When a major sexual organ is treated like a footnote, it’s no surprise that a culture emerges where its stimulation is optional, and its absence from sex is considered normal.
The same large US study that documented the gap between heterosexual men and women also compared different orientations. It found that lesbian women reported orgasm much more often than heterosexual women, and that this difference was strongly associated with specific practices: more clitoral stimulation, more oral sex, more manual touch, more time and more communication.
The result is a much smaller orgasm gap between partners, and overall higher orgasm frequency for both compared to many heterosexual couples.
There is nothing mysterious about this: when culture makes room for clitoral pleasure and mutual focus, orgasms become more evenly distributed.

How to Use This Knowledge
Closing the orgasm gap means changing both culture and practice:
- Talk openly about the clitoris as the primary pleasure organ for many vulva owners.
- Rebuild “normal” sex around clitoral stimulation, not as an optional extra or two‑minute “foreplay,” but as central.

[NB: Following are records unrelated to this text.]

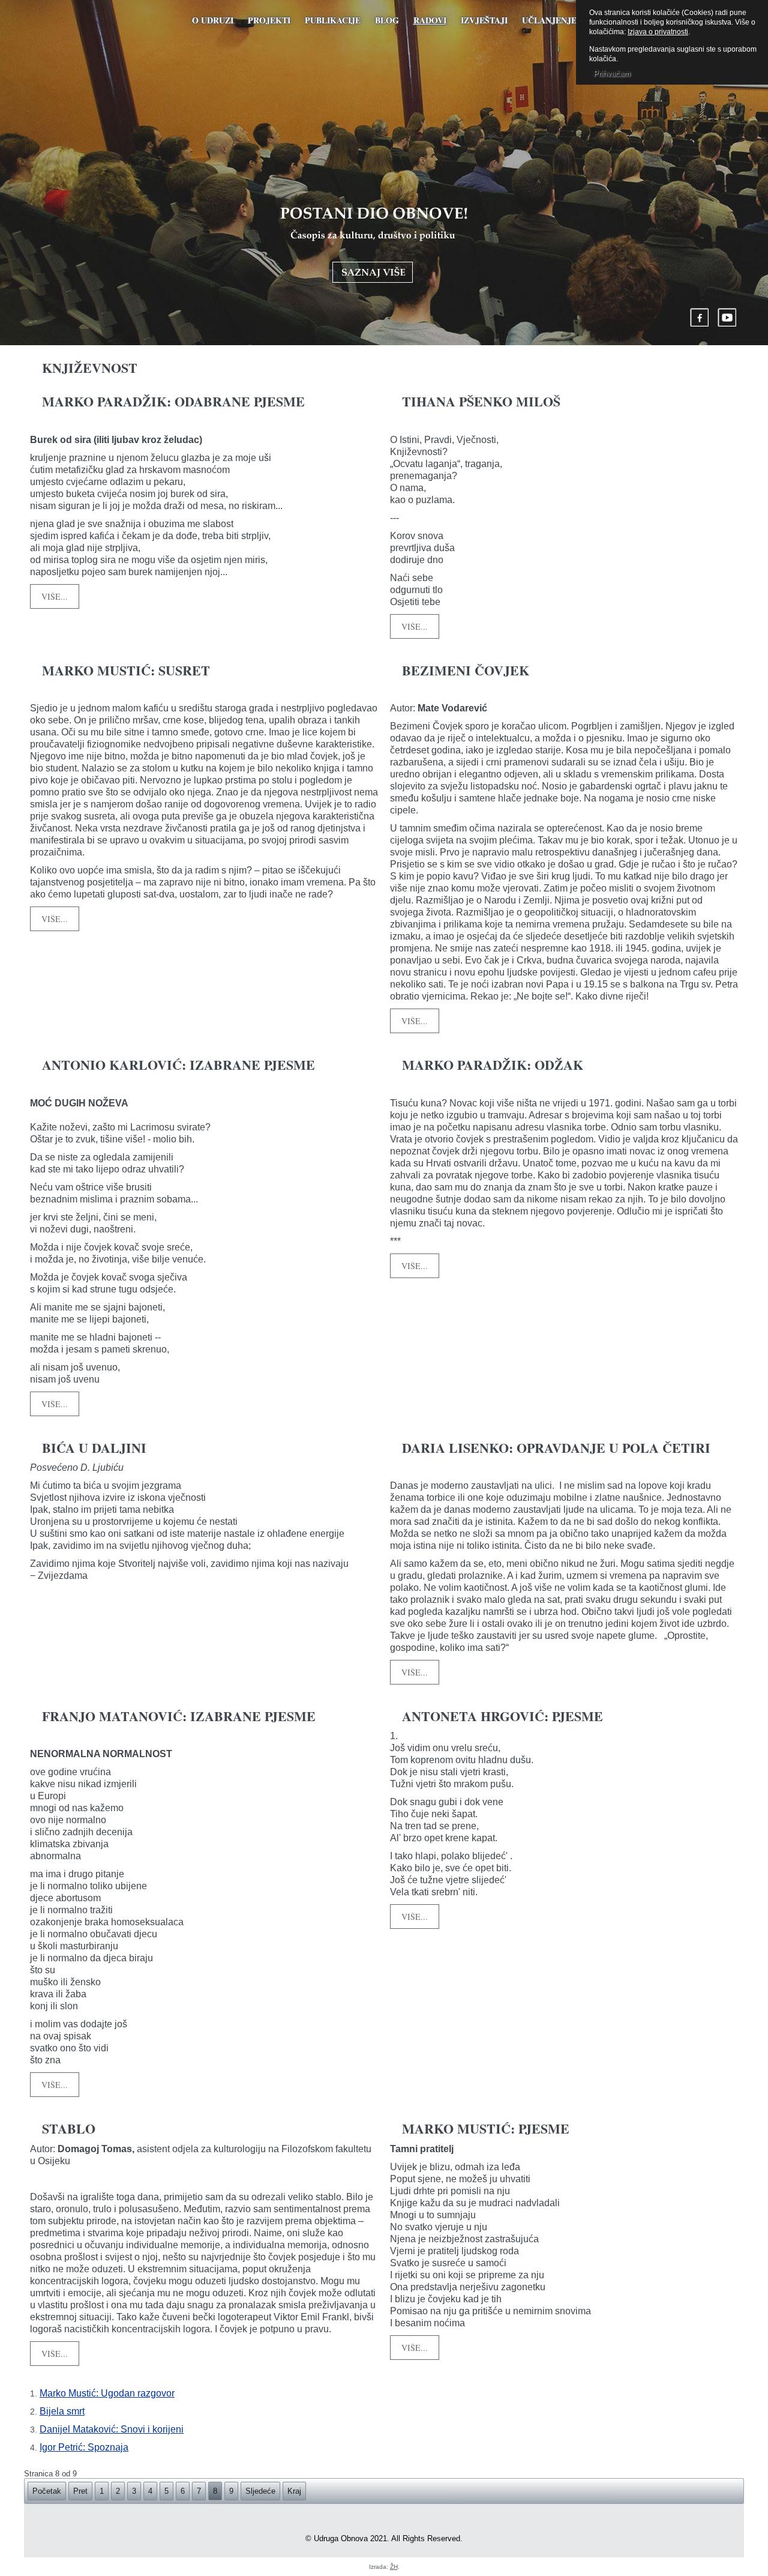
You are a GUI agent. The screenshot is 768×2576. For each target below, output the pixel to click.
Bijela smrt (62, 2411)
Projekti (269, 20)
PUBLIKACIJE (333, 20)
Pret (80, 2491)
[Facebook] (699, 317)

- Question any cultural story where men’s orgasms are assumed and women’s are a bonus.
- Bring accurate clitoral anatomy into classrooms, workshops and medical training.
The orgasm gap is not inevitable. It’s the result of cultural choices about whose pleasure matters. The more we learn about the clitoris – and the more we center it in education, culture and sex – the smaller that gap becomes.